TRY IT — Exact copy, no pictures: set down every entry below as written.

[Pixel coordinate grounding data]
====
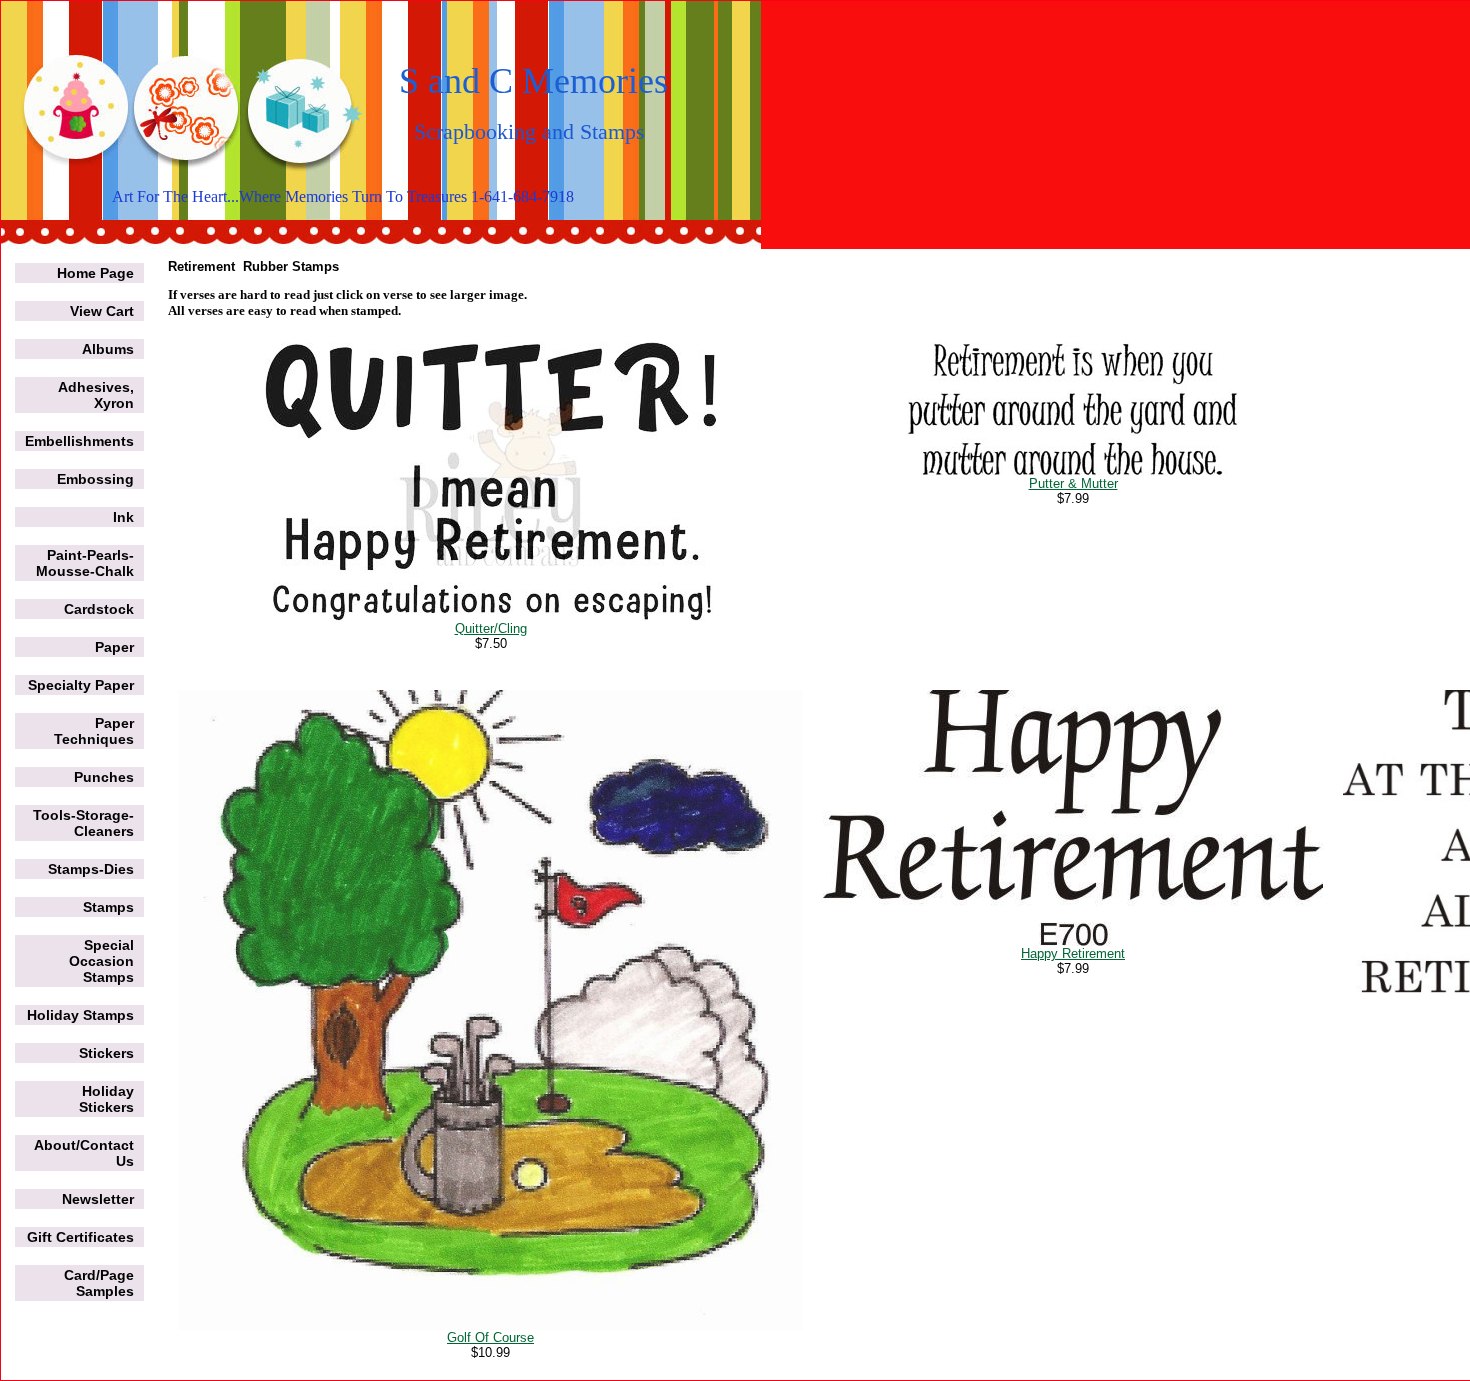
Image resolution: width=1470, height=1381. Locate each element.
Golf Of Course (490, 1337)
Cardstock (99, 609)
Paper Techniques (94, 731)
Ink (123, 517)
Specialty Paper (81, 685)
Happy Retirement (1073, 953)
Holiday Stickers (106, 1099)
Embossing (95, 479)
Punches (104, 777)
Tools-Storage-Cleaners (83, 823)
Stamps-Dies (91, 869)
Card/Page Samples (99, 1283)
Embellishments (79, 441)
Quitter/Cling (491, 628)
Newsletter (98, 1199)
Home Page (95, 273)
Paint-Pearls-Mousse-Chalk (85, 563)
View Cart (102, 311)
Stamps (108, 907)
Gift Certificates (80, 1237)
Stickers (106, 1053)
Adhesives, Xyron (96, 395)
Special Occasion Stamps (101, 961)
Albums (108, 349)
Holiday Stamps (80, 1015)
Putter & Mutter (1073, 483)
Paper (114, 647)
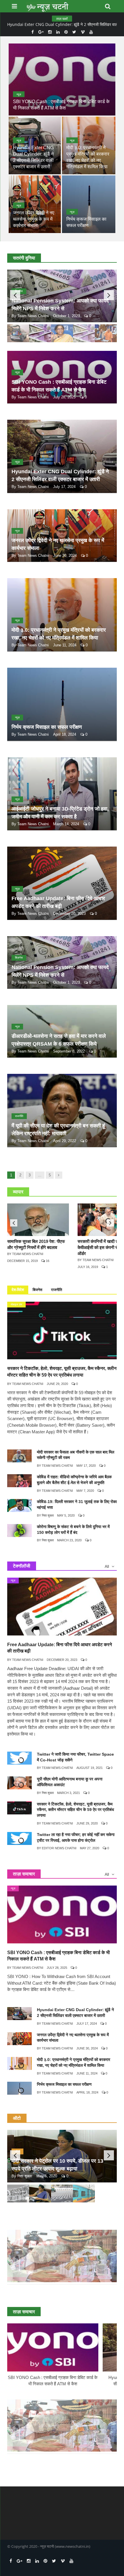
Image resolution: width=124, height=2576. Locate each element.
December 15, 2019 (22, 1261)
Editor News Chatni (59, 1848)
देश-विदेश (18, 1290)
====
OUTPUT OF THE TASK —
Image resolution: width=1470, height=1381. Locate each element.
Golf Of Course (490, 1337)
Cardstock (99, 609)
Paper Techniques (94, 731)
Ink (123, 517)
Specialty Paper (81, 685)
Happy Retirement (1073, 953)
Holiday Stickers (106, 1099)
Embossing (95, 479)
Punches (104, 777)
Tools-Storage-Cleaners (83, 823)
Stamps-Dies (91, 869)
Card/Page Samples (99, 1283)
Embellishments (79, 441)
Quitter/Cling (491, 628)
Newsletter (98, 1199)
Home Page (95, 273)
Paint-Pearls-Mousse-Chalk (85, 563)
View Cart (102, 311)
Stamps (108, 907)
Gift Certificates (80, 1237)
Stickers (106, 1053)
Adhesives, Xyron (96, 395)
Special Occasion Stamps (101, 961)
Albums (108, 349)
Holiday Stamps (80, 1015)
Putter & Mutter (1073, 483)
Paper (114, 647)
Image resolution: width=124, height=2576. Locate each element.
December 15, 2019 (22, 1261)
Editor News Chatni (59, 1848)
देश-विदेश (18, 1290)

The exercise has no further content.